Dice la tradición que a los santos no se les debe sacar de noche a la calle porque trae mala suerte. Por eso, el mayordomo se levanta temprano para trasladar la imagen. Cada familia la recibe veinticuatro horas, la coloca en un lugar visible de la casa, la rodea de mariposas de aceite y velas y le reza la Novena de la Confianza: “Madre amable de mi vida. Auxilio de los cristianos. La gracia que necesito, pongo en tus benditas manos...”.
Muchas de sus parroquianas son mujeres mayores que mantienen una vieja tradición que han ido heredando de sus antepasados. Otras, son enfermas que no pueden asistir a misa y se reconfortan espiritualmente recibiendo en su hogar a la Virgen.
Cada día del mes, la urna está en una casa diferente y en cada una, además de rezarle las oraciones y pedirle salud, se contribuye con un donativo que se deposita en la ranura que la caja de madera lleva en su parte superior. Al final de mes, cuando la imagen tiene las alforjas llenas de monedas, el guía la lleva al comedor social de la calle Alcalde Muñoz, donde se queda el dinero recaudado para aliviar las necesidades de los pobres.
Entre sus clientes, José Miguel tiene también a los dueños de varios negocios, que en la trastienda tienen reservado un rincón para que la Milagrosa los tenga presentes.
En los barrios, la ceremonia de llevar la urna por las casas, que hoy se ve como un acontecimiento extraordinario, era un ritual habitual que se desarrollaba durante todo el año hace apenas un par de décadas. La estampa de aquellas mujeres vestidas de negro o enfundadas en el hábito marrón de la Virgen del Carmen, portando una Milagrosa por la calle, forma parte de nuestra memoria colectiva.
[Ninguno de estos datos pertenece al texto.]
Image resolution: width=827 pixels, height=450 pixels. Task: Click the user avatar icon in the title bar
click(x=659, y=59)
Hoy, la tradición se mantiene en algunos pueblos, pero en la capital se ha ido perdiendo porque las nuevas generaciones no han ido alimentando esta creencia y cada vez son menos los que se postran delante de un santo a darle gracias o a pedirle que las cosas vayan mejor.
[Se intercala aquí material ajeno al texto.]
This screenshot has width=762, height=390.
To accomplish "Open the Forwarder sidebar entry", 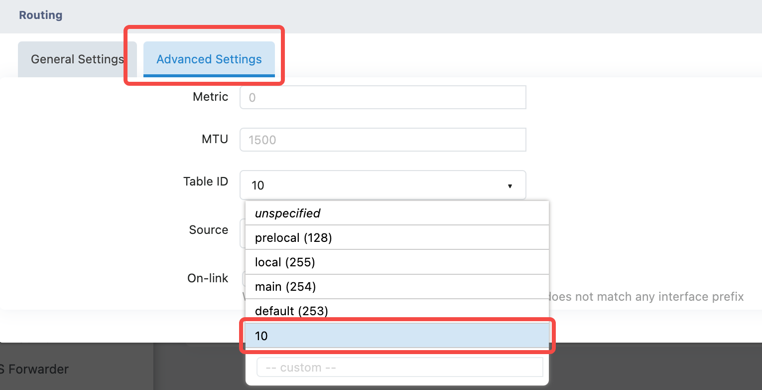I will pos(35,370).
José Miguel Fernández es el último mayordomo, el mensajero de una antigua costumbre que puede estar viviendo su epílogo porque no existe un relevo entre las nuevas generaciones y en la mayoría de las casas cada vez queda menos espacio para los santos y menos tiempo para rezar. Mientras que quede una devota dispuesta a recibir en su casa a la Virgen, él seguirá transportándola de un lugar a otro y diciéndole la jaculatoria bendita: “Oh María, sin pecado concebida. Rogar por nosotros que recurrimos a vos”.